L’UNESCO a lancé, ce samedi, un appel vibrant à la communauté internationale à l’occasion de la Journée internationale de la fille, célébrée chaque 11 octobre. L’organisation des Nations unies pour l’éducation, la science et la culture exhorte les gouvernements, les institutions et la société civile à redoubler d’efforts pour garantir aux filles un accès égalitaire à l’éducation et une pleine participation à la vie publique.
« En cette Journée internationale de la fille, et chaque jour à venir, l’UNESCO appelle la communauté internationale à se rassembler pour célébrer les filles, les soutenir et les accompagner dans leur cheminement », a déclaré la directrice générale de l’organisation, Audrey Azoulay. Elle a insisté sur la nécessité d’une mobilisation constante pour défendre le droit fondamental des filles à apprendre, à s’épanouir et à agir pour le monde.

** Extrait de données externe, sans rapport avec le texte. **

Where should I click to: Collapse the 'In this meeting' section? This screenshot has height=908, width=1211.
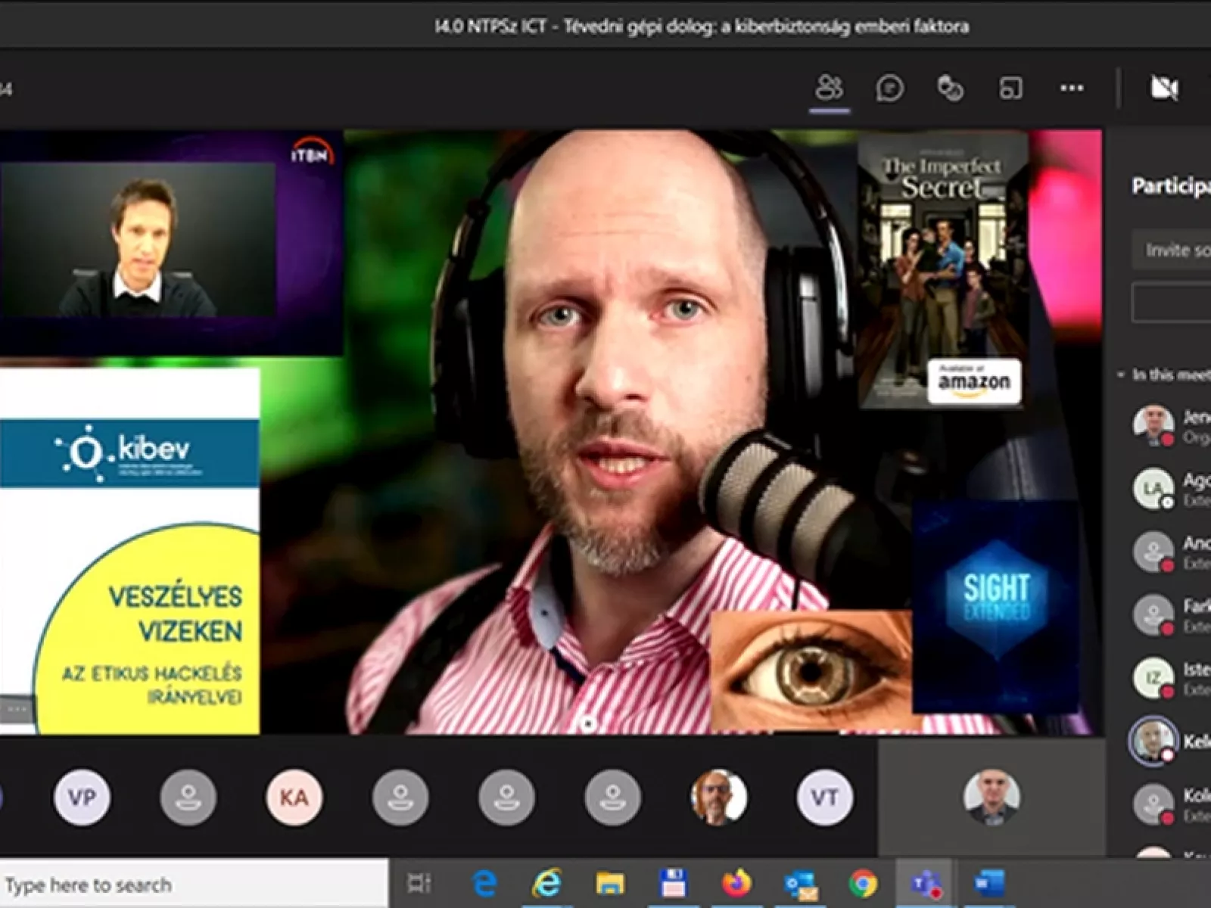click(x=1122, y=375)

Créée par l’Assemblée générale des Nations unies en 2011, cette journée vise à reconnaître les droits des filles et à attirer l’attention sur les défis spécifiques qu’elles affrontent dans de nombreuses régions du monde. Malgré des avancées notables depuis la Conférence de Pékin en 1995, les inégalités persistent. Selon les chiffres de l’UNESCO, près de 91 millions de filles supplémentaires ont été scolarisées dans le primaire et 136 millions dans le secondaire au cours des trois dernières décennies. Le nombre de femmes poursuivant des études supérieures a, lui, triplé pour atteindre 139 millions.
Mais ces progrès ne doivent pas masquer les disparités encore criantes. L’organisation souligne qu’environ 133 millions de filles restent privées d’école à travers le monde. De plus, même lorsqu’elles accèdent à l’éducation, les femmes continuent de rencontrer des obstacles pour accéder à des postes de direction, bien qu’elles constituent la majorité du corps enseignant mondial. Ces barrières freinent non seulement leur autonomie mais aussi le développement économique et social des sociétés dans lesquelles elles vivent.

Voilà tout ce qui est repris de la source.